Peligro de aislamiento
Por Silvia Pato , 22 enero, 2014
Corremos peligro de aislamiento. El estrés, las dependencias tecnológicas, el ritmo frenético en el que vivimos y la cada vez mayor incapacidad de aceptar la frustración contribuyen a que vivamos inmersos en una burbuja de falsa seguridad que muchos ni siquiera son conscientes de que les rodea.
Caminamos por la calle sin ver más allá de nuestros propios zapatos. La mayoría de las veces, ni siquiera reparamos en la joven desangelada que se cruza en el camino abrazada a su carpeta, con las ojeras marcadas y los surcos de las lágrimas en sus mejillas; ni en el mendigo que pide una moneda para comprar un pedazo de pan que llevarse a la boca; ni en el hombre que, vencido por la soledad y por los años, le echa de comer a las palomas en la plaza.
Hubo un tiempo en el que la gente se miraba a los ojos, en el que los adultos no sumergían sus rostros en los teléfonos móviles al llegar a una sala de espera, y los niños no aguardaban ensimismados con su consola portátil el aviso de la enfermera.

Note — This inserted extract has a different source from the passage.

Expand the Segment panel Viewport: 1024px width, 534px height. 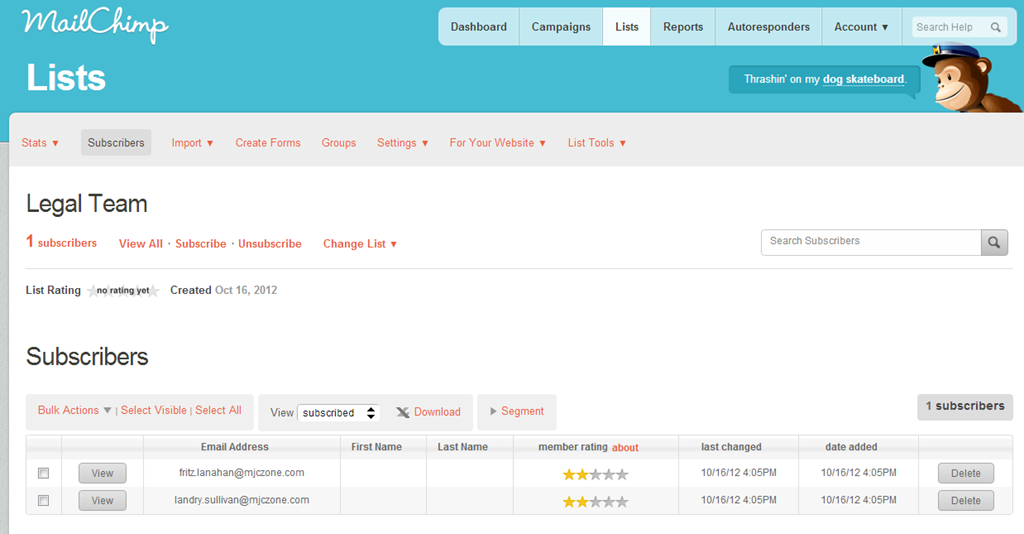point(516,411)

La sala de espera estaba humanizada; las conversaciones de cortesía eran recibidas con alegría por aquellos ancianos que, viviendo solos desde hacía años en la gran ciudad, acudían con ansia a su cita con el médico esperando sentir algo de calor humano. Ahora resulta difícil. Todo el mundo utiliza sus móviles como escudo. Y no parece que las cosas vayan a mejorar.

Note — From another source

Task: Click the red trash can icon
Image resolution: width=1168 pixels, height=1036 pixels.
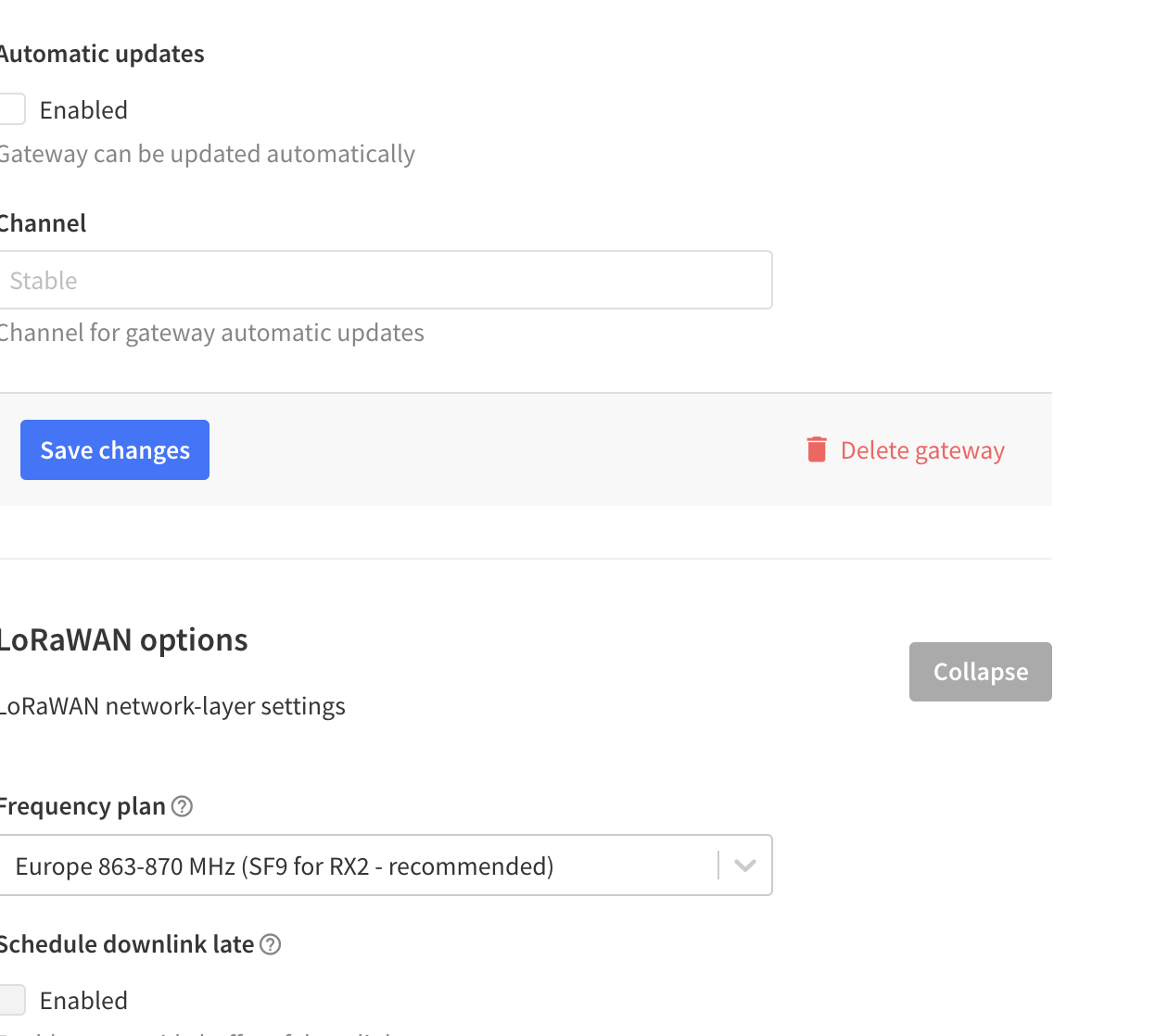Action: coord(816,449)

Si antes perdimos la capacidad de mirarnos a los ojos, ahora ni siquiera nos escuchamos. Los jóvenes se protegen del mundo con sus auriculares —cuanto más grandes mejor— bien ajustados sobre su cabeza. Alguno de ellos los lleva por encima de la capucha que le cubre el rostro mientras camina, con la mirada clavada en el suelo, dentro de una burbuja infranqueable, temeroso de enfrentarse al mundo real a pecho descubierto. Pasa por al lado de una anciana sin verla. Ella se detiene y agita la cabeza con resignación. Juventud. Ahí va, aislado del mundo voluntariamente; un mundo que lo insta a vivir y luchar por sus sueños, un mundo que lo reclama mientras él tapa sus oídos para no escuchar su llamada. La anciana que, mientras tanto, vive un aislamiento involuntario por parte de un mundo que la olvidó cuando la consideró inútil, retoma entonces su camino; sabe que, de seguro, dentro de muchos años, aquel muchacho se arrepentirá del tiempo perdido.